Change in Medication of Osteoporosis in a University Hospital after Women's Health Initiative (WHI) Clinical Trial.
- Author:
Tae Hoon KIM
1
;
Gi Won SEO
;
Young Sik KIM
;
Sung SUNWOO
Author Information
1. Department of Family Medicine, Asan Medical Center, University of Ulsan College of Medicine, Seoul, Korea. youngkim@amc.seoul.kr
- Publication Type:Clinical Trial ; Original Article
- Keywords:
WHI clinical trial (Women's Health Initiative);
hormone replacement therapy;
postmenopausal osteoporosis
- MeSH:
Calcium;
Cardiovascular Diseases;
Estrogens;
Female;
Hormone Replacement Therapy;
Humans;
Osteoporosis*;
Osteoporosis, Postmenopausal;
Outpatient Clinics, Hospital;
Prescriptions;
Publications;
Selective Estrogen Receptor Modulators;
Vitamin D;
Women's Health*
- From:Journal of the Korean Academy of Family Medicine
2007;28(11):824-829
- CountryRepublic of Korea
- Language:Korean
-
Abstract:
BACKGROUND: Recent evidence had shown from randomized trials published in July 2002 that demonstrated adverse cardiovascular disease events and other risks with hormone therapy in the form of oral estrogen combined with progestin caused limitation of its use.
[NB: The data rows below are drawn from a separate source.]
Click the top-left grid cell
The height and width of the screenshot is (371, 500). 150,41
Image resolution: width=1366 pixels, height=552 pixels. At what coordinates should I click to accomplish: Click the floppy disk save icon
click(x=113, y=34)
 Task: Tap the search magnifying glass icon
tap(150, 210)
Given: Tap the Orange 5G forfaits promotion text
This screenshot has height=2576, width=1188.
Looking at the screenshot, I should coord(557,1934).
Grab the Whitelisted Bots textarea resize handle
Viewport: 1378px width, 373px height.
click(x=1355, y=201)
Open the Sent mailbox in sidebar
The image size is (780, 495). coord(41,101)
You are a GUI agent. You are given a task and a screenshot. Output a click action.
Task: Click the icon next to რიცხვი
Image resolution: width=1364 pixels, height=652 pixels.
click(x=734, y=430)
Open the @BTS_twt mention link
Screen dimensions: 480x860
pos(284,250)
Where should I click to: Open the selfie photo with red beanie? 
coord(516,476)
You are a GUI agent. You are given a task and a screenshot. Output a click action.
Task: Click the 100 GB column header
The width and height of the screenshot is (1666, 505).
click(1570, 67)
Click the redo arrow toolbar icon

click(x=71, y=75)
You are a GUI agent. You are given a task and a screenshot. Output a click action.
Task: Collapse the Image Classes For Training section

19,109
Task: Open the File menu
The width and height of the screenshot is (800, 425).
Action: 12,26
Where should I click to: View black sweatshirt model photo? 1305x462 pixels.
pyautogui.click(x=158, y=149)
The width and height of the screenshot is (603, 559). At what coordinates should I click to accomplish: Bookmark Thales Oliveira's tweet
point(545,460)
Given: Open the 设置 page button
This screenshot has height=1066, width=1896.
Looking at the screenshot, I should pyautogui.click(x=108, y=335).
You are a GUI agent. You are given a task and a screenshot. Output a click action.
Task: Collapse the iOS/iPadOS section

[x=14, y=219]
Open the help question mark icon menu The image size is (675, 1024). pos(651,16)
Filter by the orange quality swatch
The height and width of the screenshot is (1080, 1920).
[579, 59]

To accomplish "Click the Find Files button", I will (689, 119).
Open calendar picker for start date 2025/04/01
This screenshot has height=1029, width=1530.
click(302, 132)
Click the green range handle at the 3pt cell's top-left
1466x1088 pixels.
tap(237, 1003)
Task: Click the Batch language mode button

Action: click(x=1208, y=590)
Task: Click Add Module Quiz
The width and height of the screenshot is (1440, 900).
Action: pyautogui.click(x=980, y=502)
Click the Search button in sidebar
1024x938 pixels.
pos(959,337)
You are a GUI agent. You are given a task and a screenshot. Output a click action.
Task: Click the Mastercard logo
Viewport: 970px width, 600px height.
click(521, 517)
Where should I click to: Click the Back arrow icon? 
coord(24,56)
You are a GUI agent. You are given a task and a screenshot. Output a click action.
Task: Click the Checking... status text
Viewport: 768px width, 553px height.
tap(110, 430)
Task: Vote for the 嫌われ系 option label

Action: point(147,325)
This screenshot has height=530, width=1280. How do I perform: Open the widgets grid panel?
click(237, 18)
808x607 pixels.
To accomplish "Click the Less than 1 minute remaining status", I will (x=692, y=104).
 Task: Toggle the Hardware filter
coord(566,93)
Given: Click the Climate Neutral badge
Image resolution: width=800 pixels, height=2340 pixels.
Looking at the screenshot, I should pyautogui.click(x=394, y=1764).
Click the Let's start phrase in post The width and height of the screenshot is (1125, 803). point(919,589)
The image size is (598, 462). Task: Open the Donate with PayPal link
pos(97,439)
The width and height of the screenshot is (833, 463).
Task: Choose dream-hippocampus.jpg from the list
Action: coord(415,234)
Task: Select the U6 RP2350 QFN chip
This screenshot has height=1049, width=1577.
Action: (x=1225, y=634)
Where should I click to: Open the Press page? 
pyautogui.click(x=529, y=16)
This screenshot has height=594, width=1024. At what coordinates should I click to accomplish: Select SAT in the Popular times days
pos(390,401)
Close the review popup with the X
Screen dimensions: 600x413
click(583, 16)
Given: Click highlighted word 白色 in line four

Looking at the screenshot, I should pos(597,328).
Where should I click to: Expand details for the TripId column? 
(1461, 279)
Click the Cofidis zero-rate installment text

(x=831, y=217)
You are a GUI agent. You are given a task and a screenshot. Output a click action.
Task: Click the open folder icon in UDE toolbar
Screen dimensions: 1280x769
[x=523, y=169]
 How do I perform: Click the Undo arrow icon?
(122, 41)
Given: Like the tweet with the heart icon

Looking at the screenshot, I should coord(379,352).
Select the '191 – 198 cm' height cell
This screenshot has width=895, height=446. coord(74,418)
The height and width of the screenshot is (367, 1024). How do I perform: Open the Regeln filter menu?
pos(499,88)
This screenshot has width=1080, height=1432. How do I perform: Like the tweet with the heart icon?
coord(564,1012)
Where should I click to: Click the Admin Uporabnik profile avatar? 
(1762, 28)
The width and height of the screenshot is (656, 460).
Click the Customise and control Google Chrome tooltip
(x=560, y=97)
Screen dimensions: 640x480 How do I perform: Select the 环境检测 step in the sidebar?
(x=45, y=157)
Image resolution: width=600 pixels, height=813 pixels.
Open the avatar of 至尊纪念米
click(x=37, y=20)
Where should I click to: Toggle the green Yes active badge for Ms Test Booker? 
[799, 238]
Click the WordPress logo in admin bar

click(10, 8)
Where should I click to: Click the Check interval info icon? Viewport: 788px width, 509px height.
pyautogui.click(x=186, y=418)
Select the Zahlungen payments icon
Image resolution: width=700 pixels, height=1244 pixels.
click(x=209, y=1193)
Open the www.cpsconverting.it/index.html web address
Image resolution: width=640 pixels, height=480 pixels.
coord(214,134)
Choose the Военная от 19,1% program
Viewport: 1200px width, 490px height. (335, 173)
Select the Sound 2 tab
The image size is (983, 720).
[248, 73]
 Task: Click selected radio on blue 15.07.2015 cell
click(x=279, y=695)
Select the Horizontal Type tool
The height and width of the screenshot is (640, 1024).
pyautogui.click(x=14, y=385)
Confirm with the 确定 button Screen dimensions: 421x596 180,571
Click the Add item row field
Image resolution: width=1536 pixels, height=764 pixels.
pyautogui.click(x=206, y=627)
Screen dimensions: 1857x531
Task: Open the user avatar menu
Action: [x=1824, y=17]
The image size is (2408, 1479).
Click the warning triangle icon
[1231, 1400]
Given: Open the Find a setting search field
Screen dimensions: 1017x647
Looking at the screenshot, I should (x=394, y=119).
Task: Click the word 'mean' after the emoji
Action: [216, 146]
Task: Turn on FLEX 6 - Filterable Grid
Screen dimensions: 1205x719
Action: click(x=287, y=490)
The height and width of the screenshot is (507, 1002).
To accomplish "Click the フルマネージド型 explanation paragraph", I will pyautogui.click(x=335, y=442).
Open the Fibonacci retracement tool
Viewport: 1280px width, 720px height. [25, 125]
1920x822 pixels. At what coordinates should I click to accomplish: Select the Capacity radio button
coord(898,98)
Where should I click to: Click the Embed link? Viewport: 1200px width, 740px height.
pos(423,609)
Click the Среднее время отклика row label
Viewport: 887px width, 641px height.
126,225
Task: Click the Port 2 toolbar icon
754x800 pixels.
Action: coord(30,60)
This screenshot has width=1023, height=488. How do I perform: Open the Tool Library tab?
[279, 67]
The purpose of this study was to describe change in medication of osteoporosis at an university hospital after the WHI clinical trial. METHODS: The study subjects were 644 and 656 women who underwent bone mass densiNometry (BMD) at an university hospital outpatient clinic in January 2002 and January 2003, respectively, with had no underlying disease for secondary osteoporosis. This study regarded January 2002 as before and Jan 2003 as after the publication of the WHI clinical trial. We analyzed change of Hormone replacement therapy (HRT), bisphosphonate, selective estrogen receptor modulator (SERM), tibolone, etc. RESULTS: More than one drug was prescribed for 425 (66%, before WHI) and 436 (66.5%, after WHI) patients among the two groups of study subjects, respectively. HRT was prescribed for 213 (33.07%) and 96 (14.63%) patients, respectively. The usage of the drugs decreased considerably after the publication of WHI clinical trial. This result was mainly due to the decline of combined estrogen/progesterone hormone therapy. The increase of bisphosphonate, SERM, calcium and vitamin D prescription was statistically significant. However, prescription for tibolone (livial) did not change. CONCLUSION: Combined estrogen/progesrerone therapy was considerably decreased after the publication of the Women's Health Initiative (WHI) clinical trial in accordance with the conclusion of the trial.